I have watched President Donald Trump's behavior as Covid-19 cases continue to rise in the US, and despite endless testimony from healthcare workers about the complexity of treating the virus, stories about the decomposing bodies of people who died of Covid-19 stored in trailers and a litany of other horrors, he has focused primarily on praising his handling of the virus.
Many countries are rightfully fearful of US travelers spreading Covid-19, and the result is that they have closed their borders to US passport holders. The lack of US leadership on Covid-19 has already cost the US dearly, and the US passport, once a symbol of the privileges of US citizenship, is now viewed with suspicion.
I understand this sense of distrust, because the way President Trump and his administration have handled Covid-19 has implicated US citizens by association with ideas that are racist and anti-science.
For example, President Trump has repeatedly called Covid-19 "the China Virus," helping to fuel an increase in hate crimes against Asian Americans during the pandemic.
Trump has also used Covid-19 as an excuse to make derogatory and false remarks about Mexico, including suggesting that Mexicans are infecting US citizens with coronavirus. On July 11, he said, "It turned out to be very lucky for us that we had the wall or we would have been inundated because they have some big problems there [in Mexico]."
I live in Mexico, and the country has significantly fewer coronavirus cases and deaths than the US. In fact, I fear returning to the US not because of coronavirus, which some countries have proved can be managed, but because of the way President Trump and his administration are making the science of coronavirus prevention political.
I've been talking to my parents who live in rural Arkansas and weighing the risk of visiting them. As I write this, my parents' neighbors, many of them Trump supporters, are organizing to protest being required to wear masks in public, because masks, against all logic, have become political symbols in the US.
After months of refusing to wear a mask and as the US approached 143,000 Covid-19 deaths on July 20, President Trump, for the first time, called wearing a mask patriotic.
The result of the staggering mishandling of the pandemic response is that the power and status that US citizens have enjoyed for decades is quickly waning.
When I have interviewed migrants during Covid-19, many have told me they would prefer to seek asylum in Canada rather than the US.
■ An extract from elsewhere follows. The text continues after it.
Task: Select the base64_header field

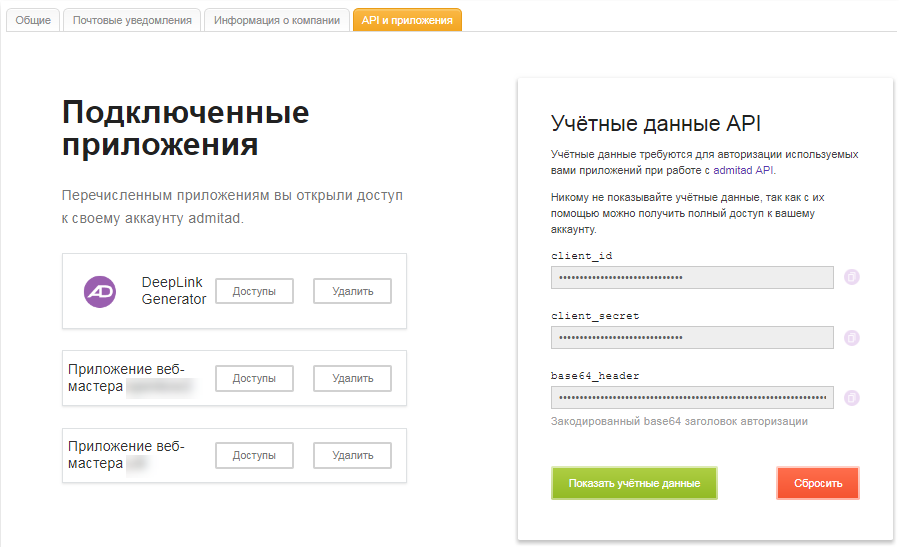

The Trump administration has used Covid-19 as an excuse to temporarily end asylum, which has long served as a reminder that the US seeks to provide justice for those who have fled persecution in their home countries.
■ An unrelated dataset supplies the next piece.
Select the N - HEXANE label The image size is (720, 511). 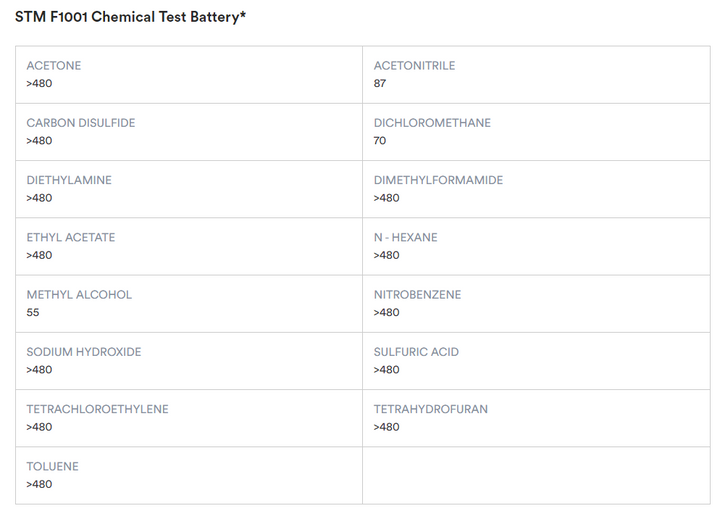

Although the Trump administration has halted asylum, they have continued to process deportations including deporting those who have coronavirus, thereby spreading the virus to other countries.
Like many migrants, US citizens are also talking more frequently about moving to Canada, which has managed coronavirus much better than the US and has a universal healthcare system (read: you won't receive a $400,000 medical bill if you survive coronavirus).
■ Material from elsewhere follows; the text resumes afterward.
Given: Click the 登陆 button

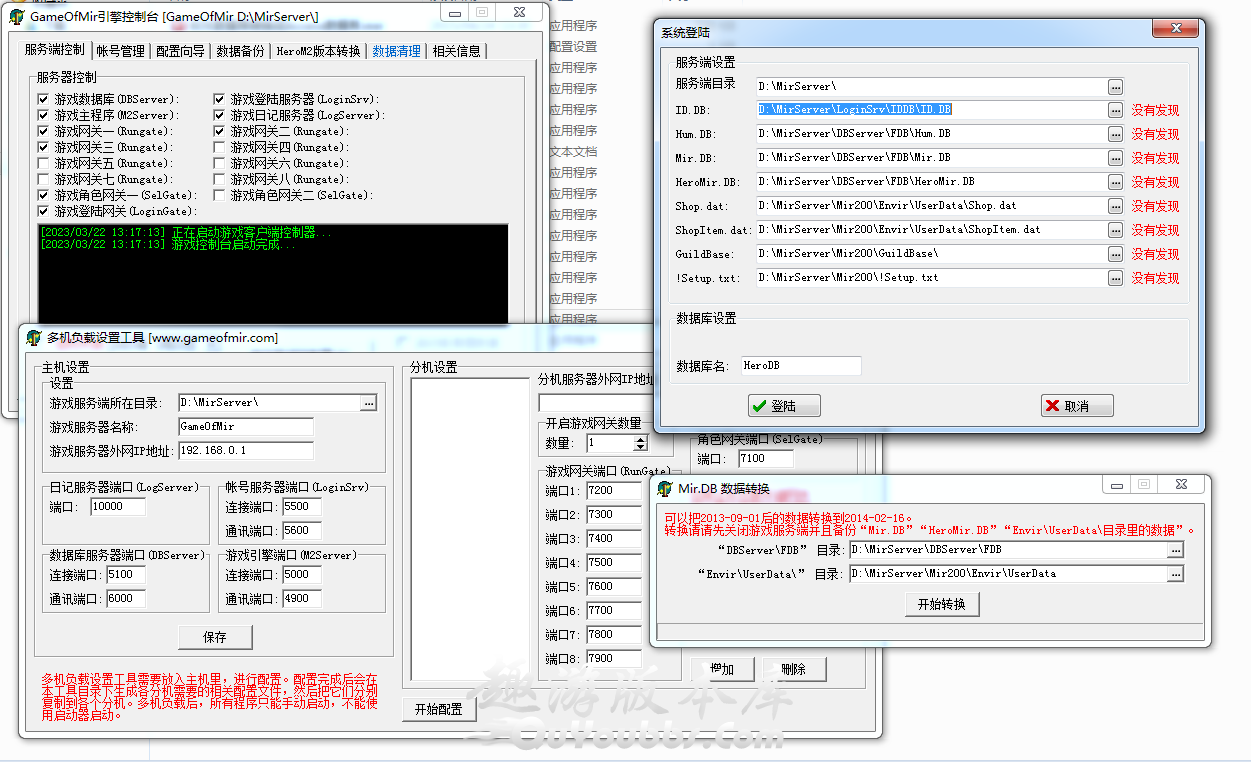Looking at the screenshot, I should 784,406.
The most pressing issue in the US isn't coronavirus itself but rather the continued willful ignorance and ineptitude in the way the Trump administration handles it.
As Ed Yong, who covers science at The Atlantic, explained succinctly in an interview with Christiane Amanpour, "The question that concerns me the most is not 'How long will it take a vaccine to arrive?' but 'Can a country that is doing so badly as we are right now at controlling Covid-19 roll out a vaccine in a way that is equitable, efficient?' And I'm not sure, I'm not sure I have faith in the process."
As Yong points out, even if the US has a Covid-19 vaccine, given the Trump administration's absence of leadership, the coronavirus is likely to be a long-term problem.
As countries close their borders to US citizens, some of us may experience the inconvenience of not being able to visit family, friends or loved ones who live abroad. As the US closes its borders and halts asylum, asylum seekers are left in limbo and many, like Nora Martínez, are living in tent camps due to overcrowded shelters.
What many US citizens and migrants alike are recognizing clearly, perhaps for the first time, is that the US, at the direction of the current administration, has used coronavirus as an excuse to promote disinformation and attack essential human rights like asylum. And the true cost of the absence of leadership in the US will be measured in much more than countries closing their borders to US passport holders.